▶ [AIM OF THE TASK] After finding the line that contains "Where should I click to: Click the blurred", give again that line and each one following it, exactly, until the records end.

[Stored records]
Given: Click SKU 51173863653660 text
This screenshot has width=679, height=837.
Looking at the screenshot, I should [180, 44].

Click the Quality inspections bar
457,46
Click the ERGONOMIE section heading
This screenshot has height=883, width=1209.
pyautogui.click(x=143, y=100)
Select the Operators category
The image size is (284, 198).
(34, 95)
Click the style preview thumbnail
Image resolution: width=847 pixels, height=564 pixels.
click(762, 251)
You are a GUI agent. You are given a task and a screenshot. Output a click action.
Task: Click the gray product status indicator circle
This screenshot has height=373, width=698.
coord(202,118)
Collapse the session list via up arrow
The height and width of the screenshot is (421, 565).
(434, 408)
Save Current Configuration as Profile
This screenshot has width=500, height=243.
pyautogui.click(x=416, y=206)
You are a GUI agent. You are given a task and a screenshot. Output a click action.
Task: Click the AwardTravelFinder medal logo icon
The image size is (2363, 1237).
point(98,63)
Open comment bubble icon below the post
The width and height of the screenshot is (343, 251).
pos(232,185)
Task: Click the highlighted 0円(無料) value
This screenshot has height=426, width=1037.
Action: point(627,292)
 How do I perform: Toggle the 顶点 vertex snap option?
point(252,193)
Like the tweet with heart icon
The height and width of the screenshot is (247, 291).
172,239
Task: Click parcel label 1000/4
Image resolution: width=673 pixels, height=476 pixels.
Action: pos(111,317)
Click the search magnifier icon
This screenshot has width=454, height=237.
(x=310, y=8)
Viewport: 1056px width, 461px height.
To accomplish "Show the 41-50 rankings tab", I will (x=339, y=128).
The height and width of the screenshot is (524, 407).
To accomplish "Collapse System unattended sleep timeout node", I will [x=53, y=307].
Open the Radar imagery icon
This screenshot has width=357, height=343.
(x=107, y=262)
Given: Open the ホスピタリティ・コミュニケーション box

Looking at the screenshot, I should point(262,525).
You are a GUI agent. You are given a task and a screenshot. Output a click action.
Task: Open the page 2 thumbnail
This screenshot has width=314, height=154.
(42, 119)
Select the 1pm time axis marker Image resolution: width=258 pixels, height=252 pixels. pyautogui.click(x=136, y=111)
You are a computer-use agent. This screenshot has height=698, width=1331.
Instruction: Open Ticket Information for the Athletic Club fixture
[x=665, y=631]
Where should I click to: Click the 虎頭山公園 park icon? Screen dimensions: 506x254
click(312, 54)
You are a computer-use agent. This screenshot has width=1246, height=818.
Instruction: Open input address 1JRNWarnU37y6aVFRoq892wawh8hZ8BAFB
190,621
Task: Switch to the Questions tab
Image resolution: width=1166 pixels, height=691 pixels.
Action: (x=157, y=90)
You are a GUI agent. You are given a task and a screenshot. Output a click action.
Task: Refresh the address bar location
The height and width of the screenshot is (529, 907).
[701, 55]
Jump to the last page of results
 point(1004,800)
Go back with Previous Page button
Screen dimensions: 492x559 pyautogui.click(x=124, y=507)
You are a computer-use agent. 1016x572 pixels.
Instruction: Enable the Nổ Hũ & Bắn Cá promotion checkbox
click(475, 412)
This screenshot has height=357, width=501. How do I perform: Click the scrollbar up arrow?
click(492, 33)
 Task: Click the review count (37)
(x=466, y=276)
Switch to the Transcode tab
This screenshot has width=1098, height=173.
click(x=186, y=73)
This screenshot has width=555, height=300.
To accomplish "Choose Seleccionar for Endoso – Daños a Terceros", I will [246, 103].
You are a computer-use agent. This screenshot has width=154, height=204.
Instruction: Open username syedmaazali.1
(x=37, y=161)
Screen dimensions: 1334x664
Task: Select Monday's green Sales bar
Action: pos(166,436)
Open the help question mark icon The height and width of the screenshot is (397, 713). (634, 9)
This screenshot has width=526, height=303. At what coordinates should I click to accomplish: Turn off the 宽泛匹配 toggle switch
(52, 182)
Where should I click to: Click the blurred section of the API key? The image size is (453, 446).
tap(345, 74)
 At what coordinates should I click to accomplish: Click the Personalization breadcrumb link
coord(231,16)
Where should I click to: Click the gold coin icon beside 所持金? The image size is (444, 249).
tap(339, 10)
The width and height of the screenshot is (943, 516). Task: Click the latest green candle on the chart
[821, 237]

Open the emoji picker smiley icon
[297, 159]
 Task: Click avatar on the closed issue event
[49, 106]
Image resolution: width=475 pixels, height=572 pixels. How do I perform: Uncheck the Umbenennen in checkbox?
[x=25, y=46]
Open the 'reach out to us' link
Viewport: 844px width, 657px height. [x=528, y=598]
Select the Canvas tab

▶ [OUTPUT FOR THIS TASK]
Where should I click to: Click the blurred section of the API key? The image size is (453, 446).
tap(345, 74)
 At what coordinates should I click to accomplish: Click the Personalization breadcrumb link
coord(231,16)
Where should I click to: Click the gold coin icon beside 所持金? The image size is (444, 249).
tap(339, 10)
The width and height of the screenshot is (943, 516). Task: Click the latest green candle on the chart
[821, 237]

Open the emoji picker smiley icon
[297, 159]
 Task: Click avatar on the closed issue event
[49, 106]
Image resolution: width=475 pixels, height=572 pixels. How do I perform: Uncheck the Umbenennen in checkbox?
[x=25, y=46]
Open the 'reach out to us' link
Viewport: 844px width, 657px height. [x=528, y=598]
Select the Canvas tab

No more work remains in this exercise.